Killing Test Setup Bloat with Tiny, Reproducible Generators
I’ve been developing software for over twenty years and started my professional career just a few years after Test-Driven Development (TDD) was introduced. Back then, I often found myself being the one to bring TDD into new projects.
During these years, I've seen a lot of tests.
They pretty much always follow the same pattern: setup, execution, assertions, and on occasion - teardown.
What some call "given, when, then".
Naming aside, the amount of code in each section is far from evenly distributed.
In most tests, the setup is bloated.
This makes tests harder to read, hides the intent, and makes changes brittle –
even when only one field actually matters.
Here I'll eventually share my remedy for bloated setup - Gen
.
Before addressing a bloated test example and how to solve it, we need to define a domain model.
case class Address(street: String, city: String, postalCode: String, country: String)

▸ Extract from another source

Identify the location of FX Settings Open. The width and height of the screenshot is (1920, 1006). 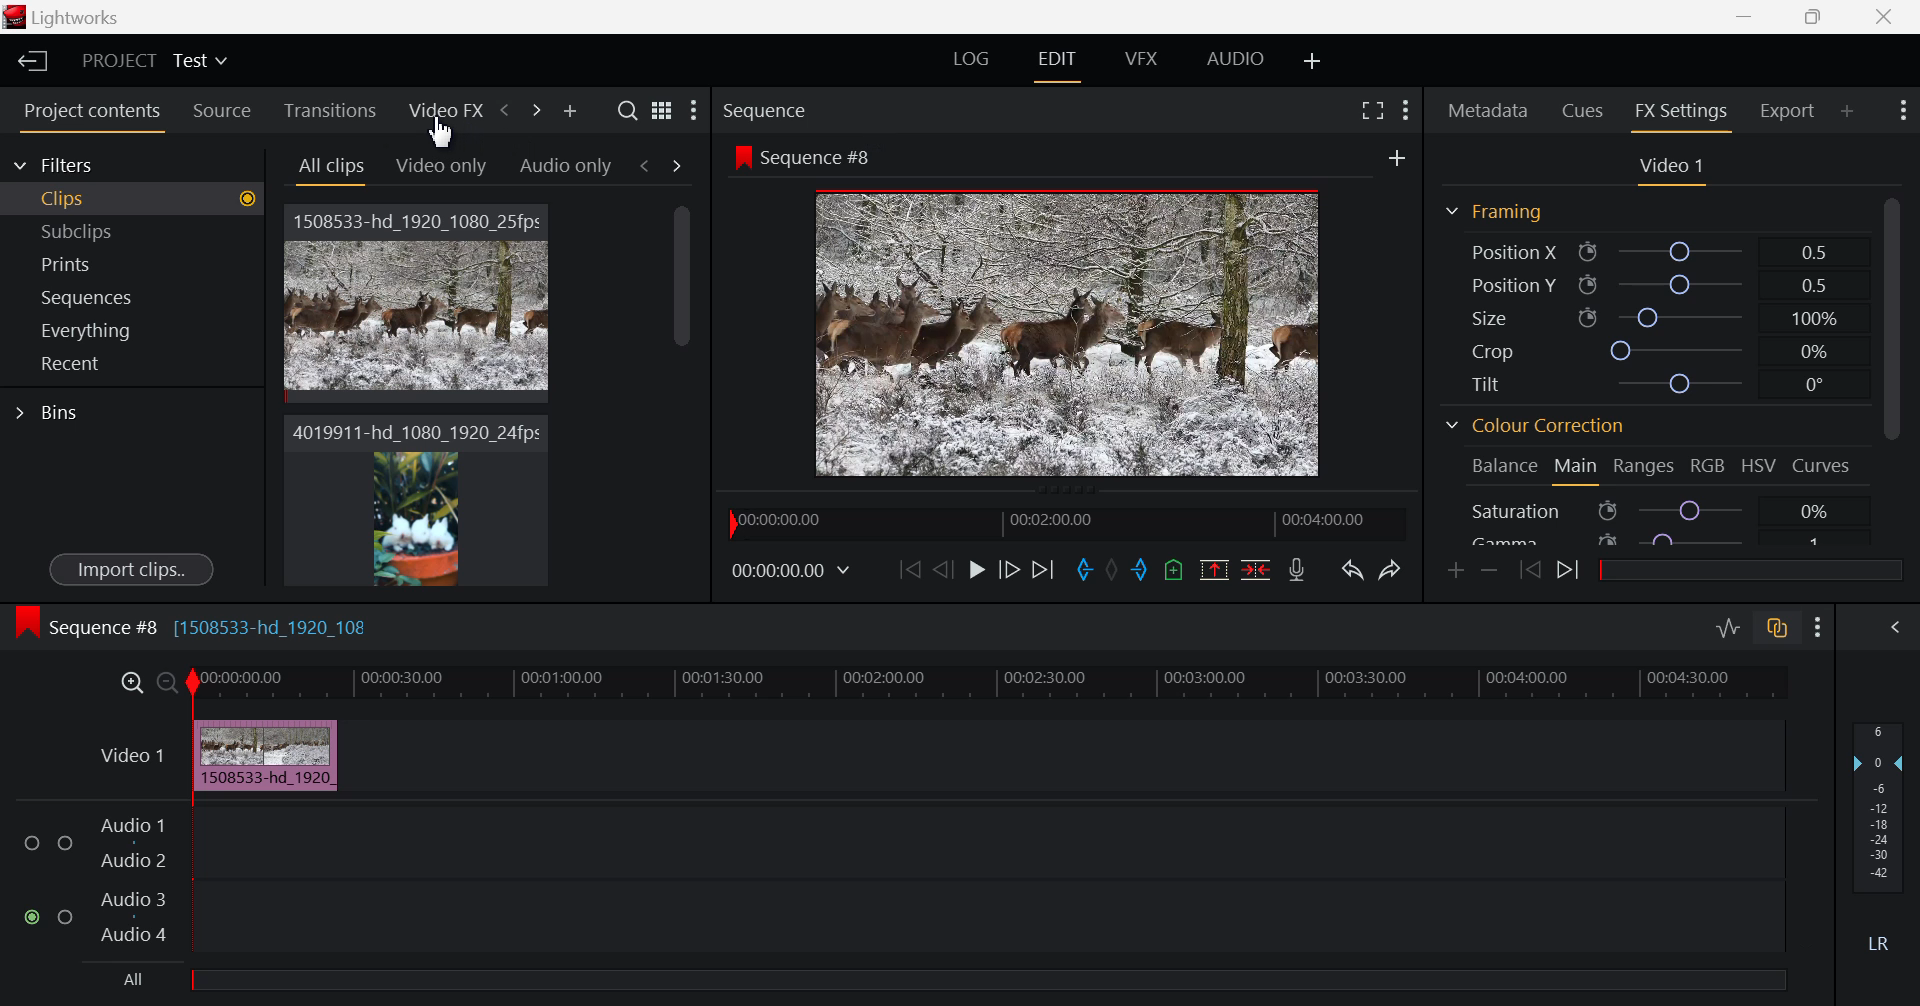
(1681, 115).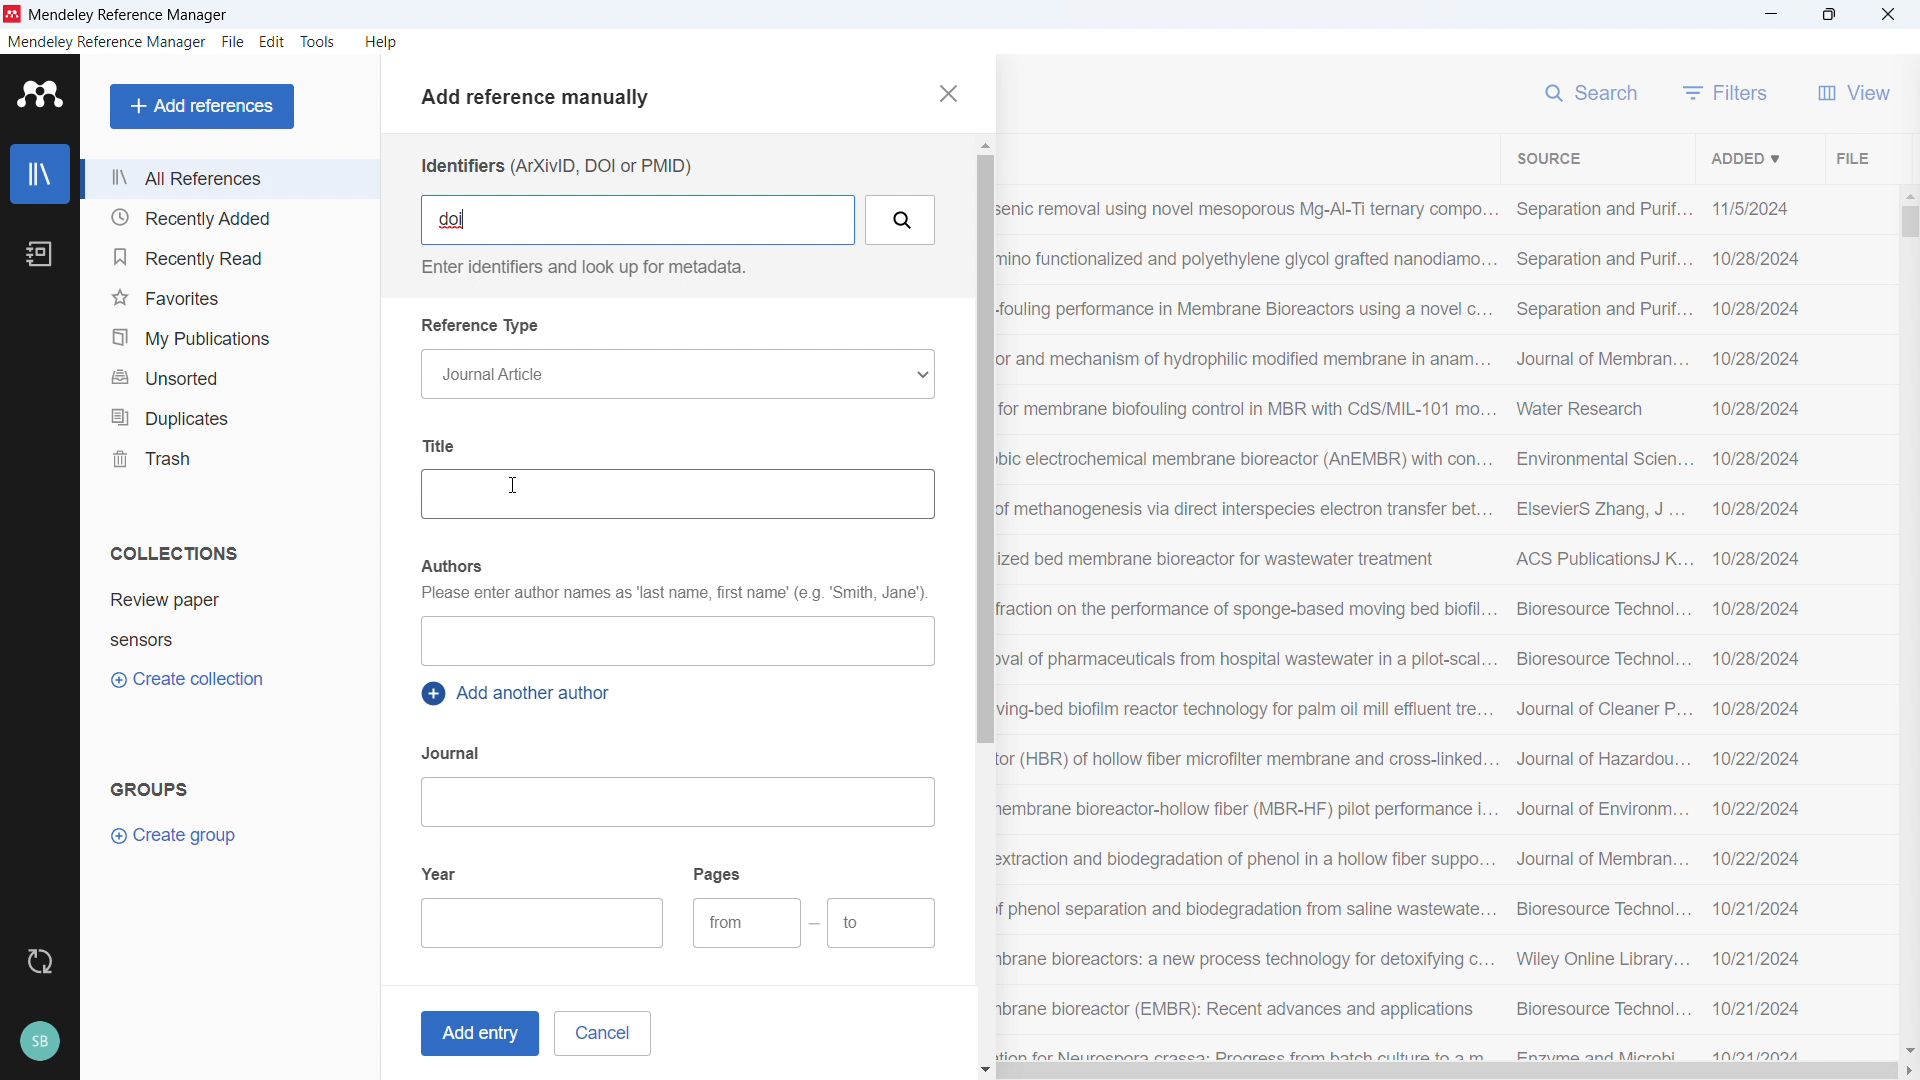 The width and height of the screenshot is (1920, 1080). Describe the element at coordinates (676, 802) in the screenshot. I see `Add journal name ` at that location.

case class Department(id: String, name: String, costCenter: String)
case class Grade(code: String, eligibleForPension: Boolean)
case class Job(title: String, grade: Grade, level: Int)
case class BankDetails(iban: String, bic: String, bankName: String)
case class Employee(
id: String,
name: String,
birthDate: String,
address: Address,
department: Department,
job: Job,
salary: Double,
bonuses: List[Double],
bankDetails: Option[BankDetails],
active: Boolean
):
def isPensionEligible: Boolean = job.grade.eligibleForPension
end Employee
Yes, it’s bloated and probably makes little sense — but that’s the point: real-world domain objects often are bloated as they accumulate fields over time.
There are a lot of things going on to define an employee.
When used in a test, it quickly gets messy.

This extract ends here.